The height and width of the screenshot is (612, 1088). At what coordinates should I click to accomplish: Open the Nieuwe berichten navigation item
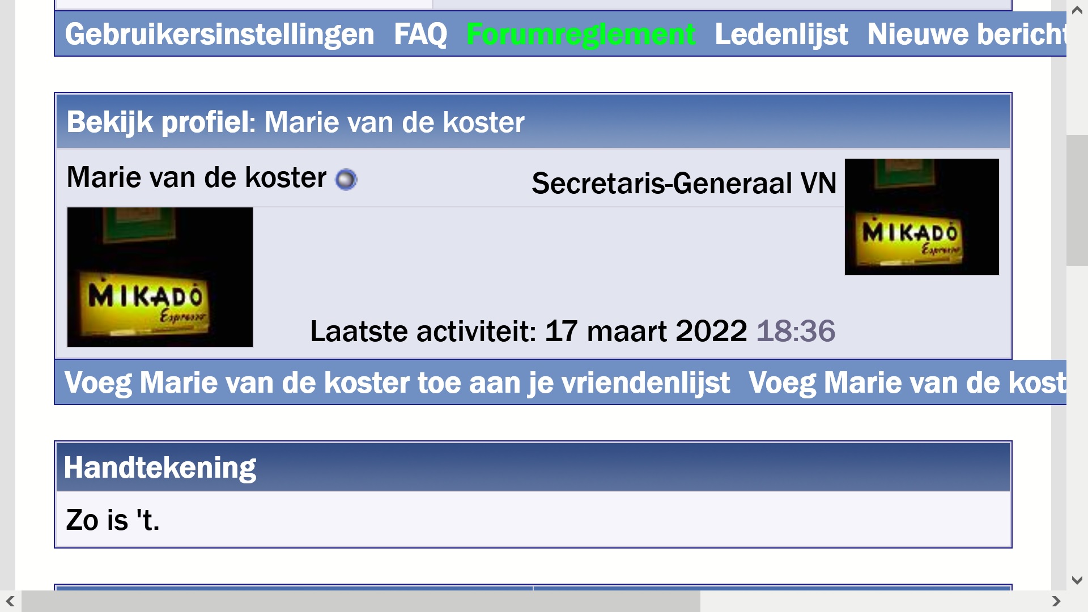966,34
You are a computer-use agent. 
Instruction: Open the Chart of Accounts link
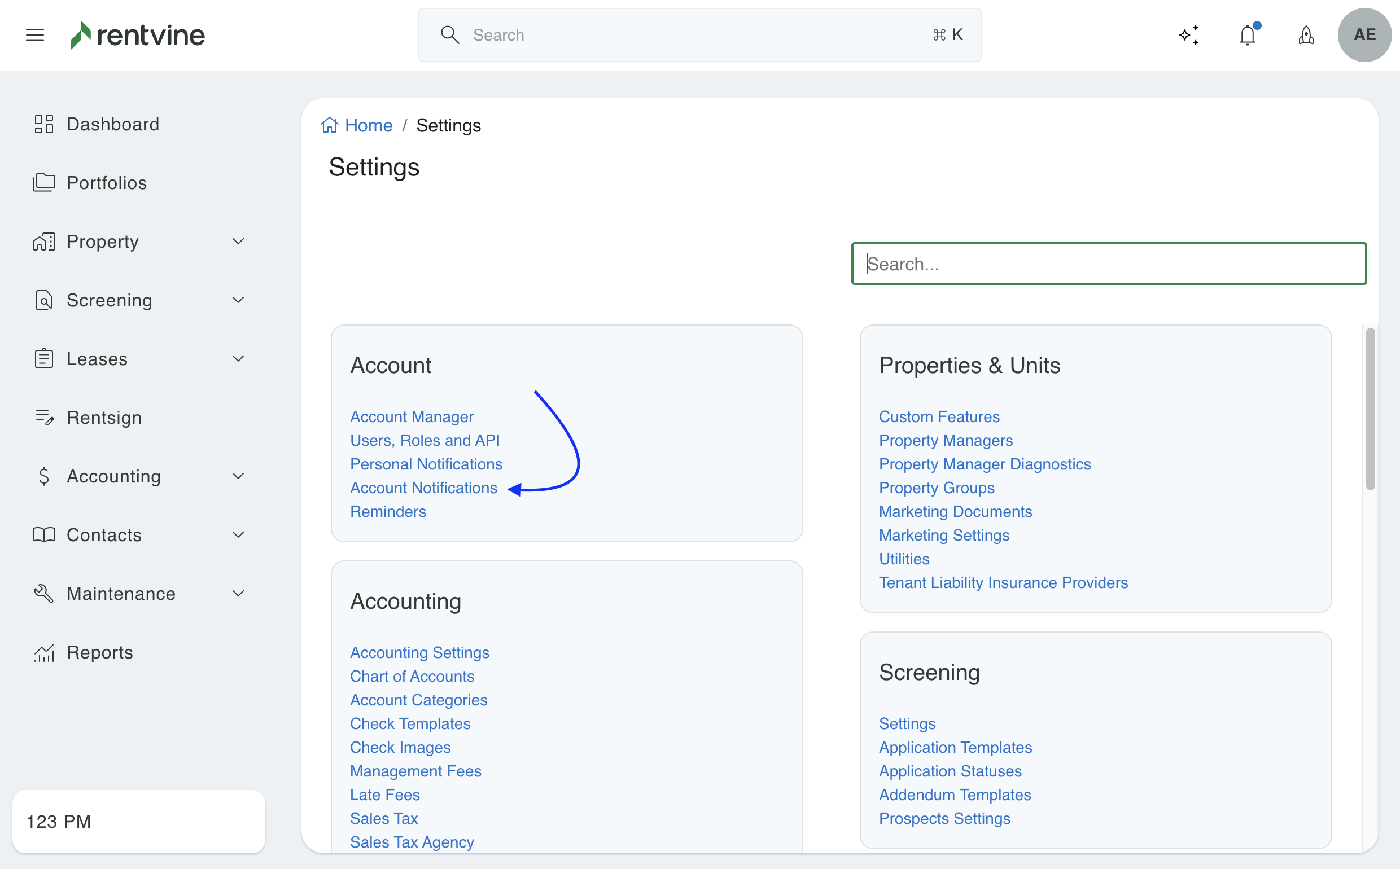[412, 676]
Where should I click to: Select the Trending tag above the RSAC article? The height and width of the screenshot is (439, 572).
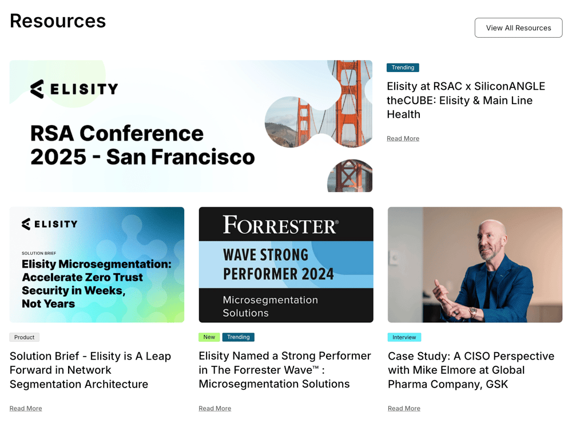coord(403,67)
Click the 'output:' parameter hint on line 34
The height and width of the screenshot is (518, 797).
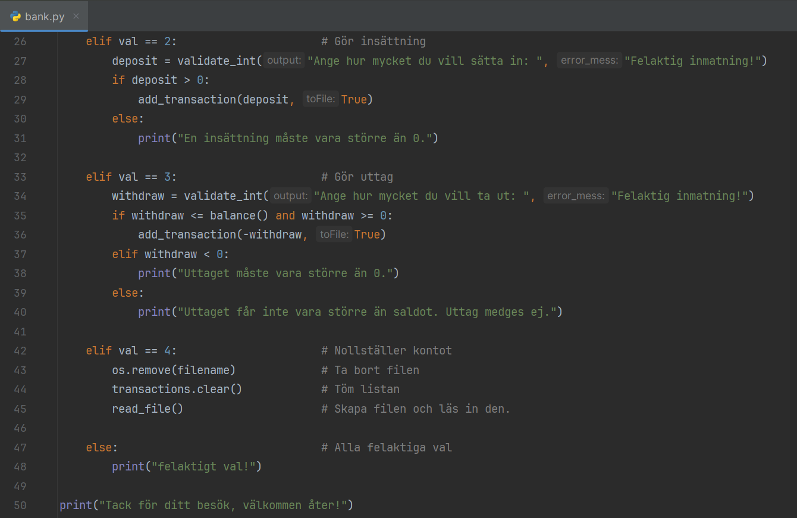click(291, 196)
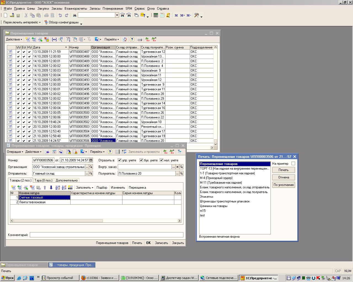Image resolution: width=353 pixels, height=282 pixels.
Task: Expand the Переключить интерфейс dropdown
Action: pyautogui.click(x=22, y=22)
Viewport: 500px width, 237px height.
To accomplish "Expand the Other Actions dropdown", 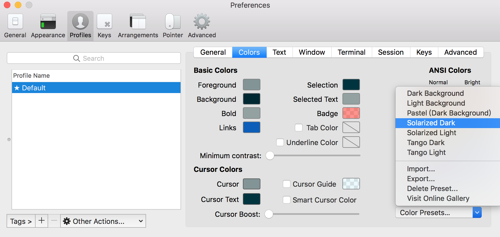I will pyautogui.click(x=103, y=221).
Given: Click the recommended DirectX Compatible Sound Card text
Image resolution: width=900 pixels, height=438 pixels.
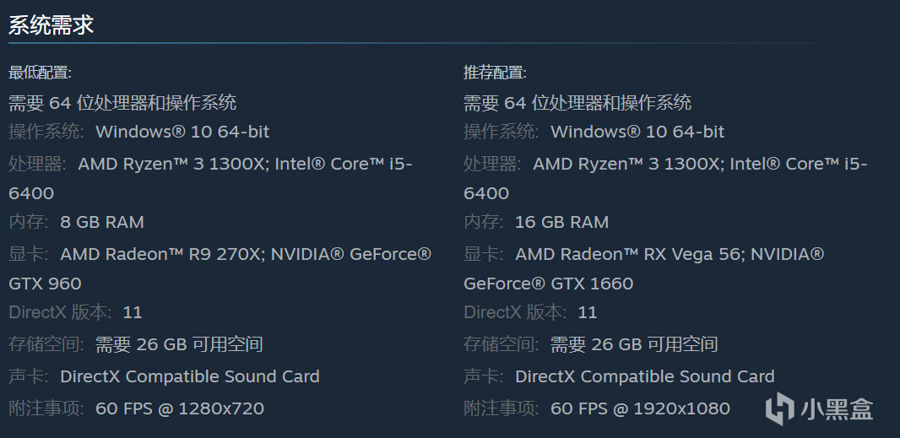Looking at the screenshot, I should point(645,376).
+---+
WHAT THIS TASK INVOLVES — Reproduce the rows from the line that contains "Given: Click the" through the last line of the rows, leaving the pictures out of your copy.

RESULT OF THE EXERCISE —
Given: Click the recommended DirectX Compatible Sound Card text
Image resolution: width=900 pixels, height=438 pixels.
Looking at the screenshot, I should point(645,376).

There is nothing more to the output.